Seminars and Colloquia by Series

Monday, September 22, 2008 - 14:00 , Location: Skiles 255 , Wing Suet Li , School of Mathematics, Georgia Tech , Organizer: Plamen Iliev
The Horn inequalities give a characterization of eigenvalues of self-adjoint n by n matrices A, B, C with A+B+C=0. The proof requires powerful tools from algebraic geometry. In this talk I will talk about our recent result of these inequalities that are indeed valid for self-adjoint operators of an arbitrary finite factors. Since in this setting there is no readily available machinery from algebraic geometry, we are forced to look for an analysts friendly proof. A (complete) matricial form of our result is known to imply an affirmative answer to the Connes' embedding problem. Geometers in town especially welcome!

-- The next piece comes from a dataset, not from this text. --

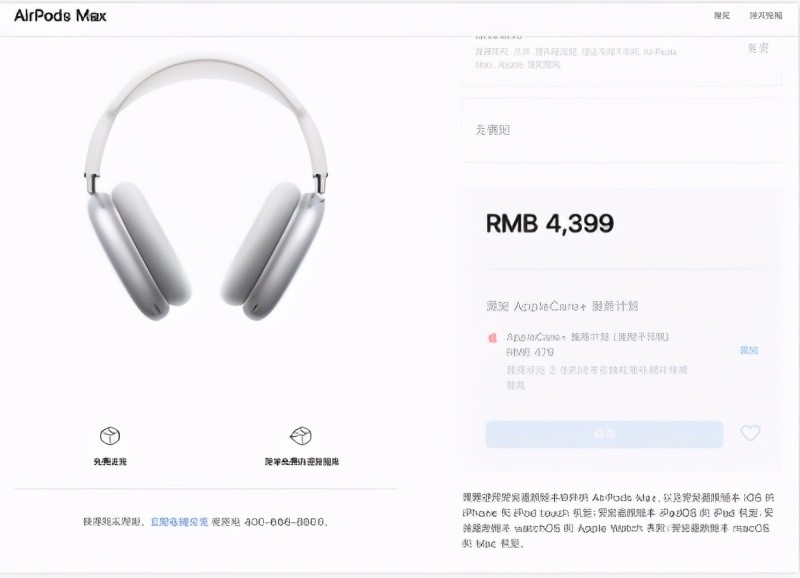Screen dimensions: 800x578
Task: Click the wide blue add-to-bag button
Action: 604,434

Monday, September 15, 2008 - 14:00 , Location: Skiles 255 , Avram Sidi , Technion, Israel Institute of Technology, Haifa , Organizer: Jeff Geronimo
Variable transformations are used to enhance the normally poor performance of trapezoidal rule approximations of finite-range integrals I[f]=\int^1_0f(x)dx. Letting x=\psi(t), where \psi(t) is an increasing function for 0 < t < 1 and \psi(0)=0 and \psi(1)=1, the trapezoidal rule is applied to the transformed integral I[f]=\int^1_0f(\psi(t))\psi'(t)dt. By choosing \psi(t) appropriately, approximations of very high accuracy can be obtained for I[f] via this approach. In this talk, we survey the various transformations that exist in the literature. In view of recent generalizations of the classical Euler-Maclaurin expansion, we show how some of these transformations can be tuned to optimize the numerical results. If time permits, we will also discuss some recent asymptotic expansions for Gauss-Legendre integration rules in the presence of endpoint singularities and show how their performance can be optimized by tuning variable transformations. The variable transformation approach presents a very flexible device that enables one to write his/her own high-accuracy numerical integration code in a simple way without the need to look up tables of abscissas and weights for special Gaussian integration formulas.

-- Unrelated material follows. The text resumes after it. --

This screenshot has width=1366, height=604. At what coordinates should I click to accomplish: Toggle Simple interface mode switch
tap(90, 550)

Monday, August 25, 2008 - 16:00 , Location: Skiles 255 , Maria Clara Nucci , Dept. of Mathematics and Informatics, University of Perugia , Organizer: Jeff Geronimo
In any standard course of Analytical Mechanics students are indoctrinated that a Lagrangian have a profound physical meaning (kinetic energy minus potential energy) and that Lagrangians do not exist in the case of nonconservative system.  We present an old and regretfully forgotten method by Jacobi which allows to find many nonphysical Lagrangians of simple physical models (e.g., the harmonic oscillator) and also of nonconservative systems (e.g., the damped oscillator).  The same method can be applied to any equation of second-order, and extended to fourth-order equations as well as systems of second and first order. Examples from Physics, Number Theory and Biology will be provided.

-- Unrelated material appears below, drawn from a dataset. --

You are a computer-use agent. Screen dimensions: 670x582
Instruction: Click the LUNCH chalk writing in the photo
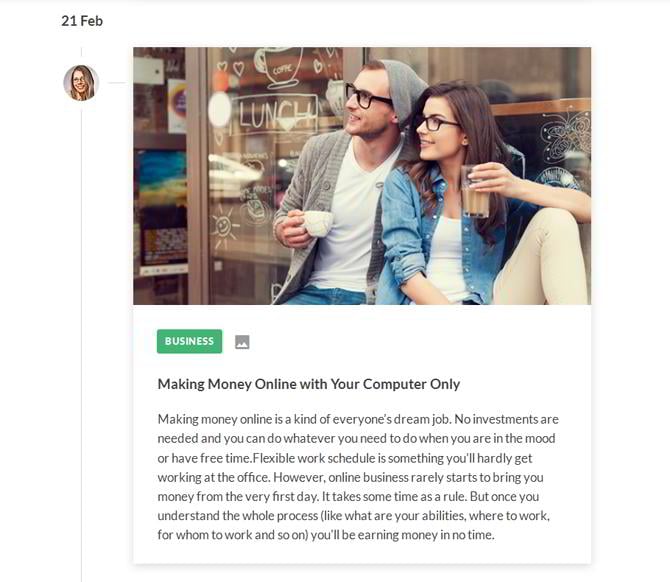pyautogui.click(x=278, y=114)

, Location: Skiles 005 , Francesco Di Plinio , University of Virginia , Organizer: Michael Lacey
It is a conjecture of Zygmund that the averages of a square integrable function over line segments oriented along a Lipschitz vector field on the plane converge pointwise almost everywhere. This statement is equivalent to the weak L^2 boundedness of the directional maximal operator along the vector field. A related conjecture, attributed to Stein, is the weak L^2 boundedness of the directional Hilbert transform taken along a Lipschitz vector field. In this talk, we will discuss recent partial progress towards Stein’s conjecture obtained in collaboration with I. Parissis, and separately with S. Guo, C. Thiele and P. Zorin-Kranich. In particular, I will discuss the recently obtained sharp bound for the Hilbert transform along finite order lacunary sets in all dimensions, the singular integral counterpart of the Parcet-Rogers characterization of L^p boundedness for the directional maximal function in higher dimensions.